If you’re up before daybreak on these October mornings, take a moment to see this star, which is the sky’s brightest star, Sirius. This star is so brilliant that you can even see it from a light-polluted city. And you can see it if you stay up late, too! It’s rising in the middle of the night now, as seen from around the globe, and is high in the sky – at its best – by dawn.
Want a specific view from your location on the globe? Visit Stellarium and enter your location.
What is that bright twinkling star?
This star is enchanting, so much so that – every year, beginning in Northern Hemisphere autumn – we get many, many questions about a multicolored star twinkling in the southeastern to southern sky after midnight. This star typically turns out to be Sirius, which is in the constellation Canis Major the Greater Dog and is sometimes called the Dog Star.

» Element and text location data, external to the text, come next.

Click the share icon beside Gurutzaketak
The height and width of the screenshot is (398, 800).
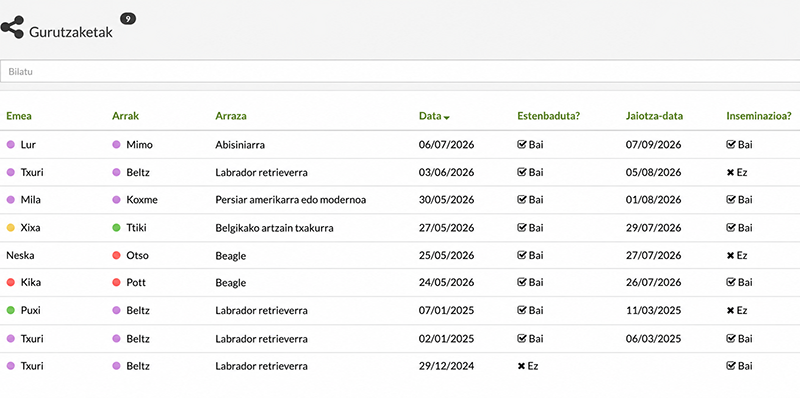[x=12, y=27]
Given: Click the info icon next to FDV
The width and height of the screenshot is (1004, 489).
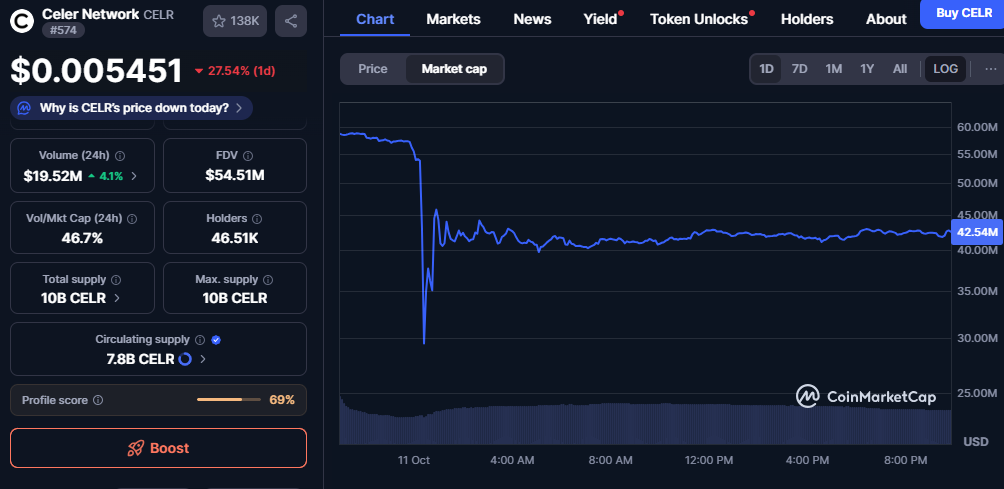Looking at the screenshot, I should point(248,156).
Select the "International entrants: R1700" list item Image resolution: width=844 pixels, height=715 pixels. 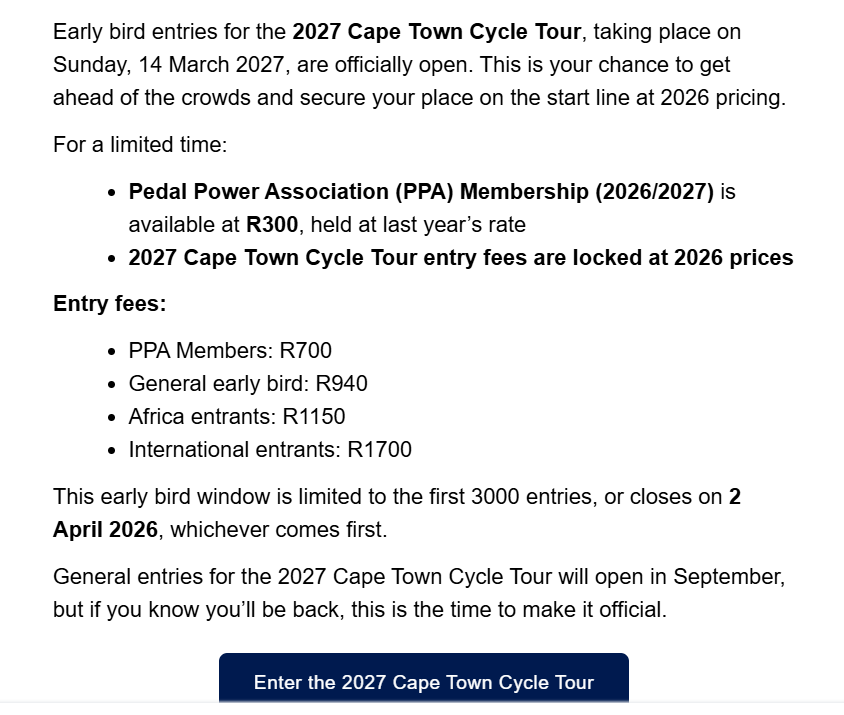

Why does Sirius twinkle so much?
Sirius appears to flash different colors when it’s low in the sky. Really, all the stars are flashing different colors, because light is composed of all the colors of a rainbow, and the journey through our atmosphere breaks starlight into its component colors via refraction. But you don’t notice the colors of the other stars much, because they’re not as bright as Sirius. Sirius is the brightest star visible from anywhere on Earth.
Since our atmosphere is causing the light to break into its colors, and since Sirius is often seen low in the sky now (where you are peering at it through a thicker layer of atmosphere than when it’s overhead), the flashing colors of Sirius are very obvious. When Sirius is higher in the sky – which it is close to dawn in the month of October – or in the evening sky in January and February – you’ll find that Sirius shines with a steadier, whiter light.
So, on these October mornings, watch as Sirius winks at you in the wee hours before dawn!
Bottom line: We get many questions about a bright, colorful, twinkling star on these October mornings. It’s the brightest star, Sirius, in the constellation Canis Major, brightest in the sky. You’ll know it’s Sirius, because Orion’s Belt always points to it.